- Japan’s FSA has removed five unregistered crypto-currency exchanges from the Apple Store, restricting new downloads but not affecting existing users.
- Japan’s strict regulations contrast with its plans to relax rules on non-exchange crypto-currency intermediaries to encourage innovation in blockchain.
Japan’s Financial Services Agency (FSA) recently asked Apple and Google to remove the apps of five unregistered crypto-currency exchanges: Bybit, KuCoin, MEXC Global, LBank and Bitget. Japanese users can therefore no longer download these applications from the Apple Store.
For those who have already installed them, however, the services of these exchangers are still available. Google, however, has made no official comment on whether it intends to take the same measures as Apple.
Strict regulations: Obstacle or protection?
Until now, Japan has not been alone in applying regulations in the cryptographic space. The strict rules implemented by the Japanese government to protect investors are well known. Japan seeks to reduce risks to consumers by ensuring that all ongoing exchanges follow specific guidelines and are recorded.
The question is, however, whether this is purely a matter of consumer protection, or whether there are other reasons why Japan is so selective Some see this approach as an attempt to compromise between industry growth and stringent rules, so that companies that don’t meet the criteria can’t operate as they should.
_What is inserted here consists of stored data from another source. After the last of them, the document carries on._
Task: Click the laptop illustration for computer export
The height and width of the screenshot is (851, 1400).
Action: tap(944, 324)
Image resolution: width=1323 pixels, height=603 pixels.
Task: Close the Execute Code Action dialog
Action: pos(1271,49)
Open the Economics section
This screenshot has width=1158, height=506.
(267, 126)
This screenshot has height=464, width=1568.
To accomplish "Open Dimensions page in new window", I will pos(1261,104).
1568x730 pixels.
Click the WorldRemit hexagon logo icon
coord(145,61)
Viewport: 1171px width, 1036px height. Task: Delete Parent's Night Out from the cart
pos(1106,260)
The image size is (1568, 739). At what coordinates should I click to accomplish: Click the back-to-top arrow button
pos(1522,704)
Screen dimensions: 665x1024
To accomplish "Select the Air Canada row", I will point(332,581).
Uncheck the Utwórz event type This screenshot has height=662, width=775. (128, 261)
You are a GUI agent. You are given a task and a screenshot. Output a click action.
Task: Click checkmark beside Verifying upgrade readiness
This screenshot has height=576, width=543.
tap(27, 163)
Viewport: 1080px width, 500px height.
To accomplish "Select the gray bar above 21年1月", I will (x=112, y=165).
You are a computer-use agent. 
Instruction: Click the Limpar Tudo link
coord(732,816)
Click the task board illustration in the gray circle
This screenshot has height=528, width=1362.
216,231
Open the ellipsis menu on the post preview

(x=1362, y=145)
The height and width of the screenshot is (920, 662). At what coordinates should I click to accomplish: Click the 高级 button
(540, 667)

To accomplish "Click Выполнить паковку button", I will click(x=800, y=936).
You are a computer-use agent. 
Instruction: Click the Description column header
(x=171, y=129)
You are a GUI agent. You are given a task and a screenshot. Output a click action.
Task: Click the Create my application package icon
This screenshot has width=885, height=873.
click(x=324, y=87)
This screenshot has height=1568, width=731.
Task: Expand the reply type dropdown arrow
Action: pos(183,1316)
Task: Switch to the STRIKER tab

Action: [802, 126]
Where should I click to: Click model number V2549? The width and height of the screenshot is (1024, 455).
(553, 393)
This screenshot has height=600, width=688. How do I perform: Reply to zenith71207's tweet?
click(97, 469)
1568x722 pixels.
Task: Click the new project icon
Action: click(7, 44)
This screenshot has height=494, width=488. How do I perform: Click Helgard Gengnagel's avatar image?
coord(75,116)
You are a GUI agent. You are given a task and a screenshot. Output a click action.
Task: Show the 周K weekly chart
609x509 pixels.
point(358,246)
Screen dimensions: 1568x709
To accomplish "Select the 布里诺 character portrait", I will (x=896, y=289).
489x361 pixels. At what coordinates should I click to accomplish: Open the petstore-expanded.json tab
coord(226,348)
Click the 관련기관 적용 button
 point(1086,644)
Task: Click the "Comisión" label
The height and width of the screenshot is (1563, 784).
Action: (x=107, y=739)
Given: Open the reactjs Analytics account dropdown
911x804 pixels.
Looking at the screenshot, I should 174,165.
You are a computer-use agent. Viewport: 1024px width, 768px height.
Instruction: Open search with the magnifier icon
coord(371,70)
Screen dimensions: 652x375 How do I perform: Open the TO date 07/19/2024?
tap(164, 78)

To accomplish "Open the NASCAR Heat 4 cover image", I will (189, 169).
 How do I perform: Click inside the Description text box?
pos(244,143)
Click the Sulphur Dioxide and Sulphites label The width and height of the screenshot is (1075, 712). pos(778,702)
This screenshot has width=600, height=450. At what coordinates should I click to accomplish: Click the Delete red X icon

Japan’s approach to blockchain innovation
Fascinatingly, Japan intends to impose fewer rules on non-exchange crypto intermediaries, such as blockchain-based gaming apps and self-directed crypto wallets, amid stricter rules for crypto-currency exchanges. As previously reported, the project was revealed in December as a means of promoting technical innovation.
While protecting investors, the proposed regulations seek to streamline compliance for companies not directly involved in crypto-currency trading. This implies that Japan is seeking the ideal balance of control rather than categorically rejecting the growth of the crypto-currency sector.
Japan’s position on bitcoin in national reserves
In addition to laws relating to crypto-currency exchanges and intermediaries, Japan has also clarified how bitcoin is treated in national reserves. Citing its high volatility, which does not meet exchange stability criteria, the government has refused to add bitcoin to its reserves.
Traditionally, Japan’s foreign exchange reserves have depended more on items considered safer, such as government bonds and central bank deposits. Including bitcoin in reserves is considered dangerous due to its price volatility, and runs counter to Japan’s stability-oriented economic policies.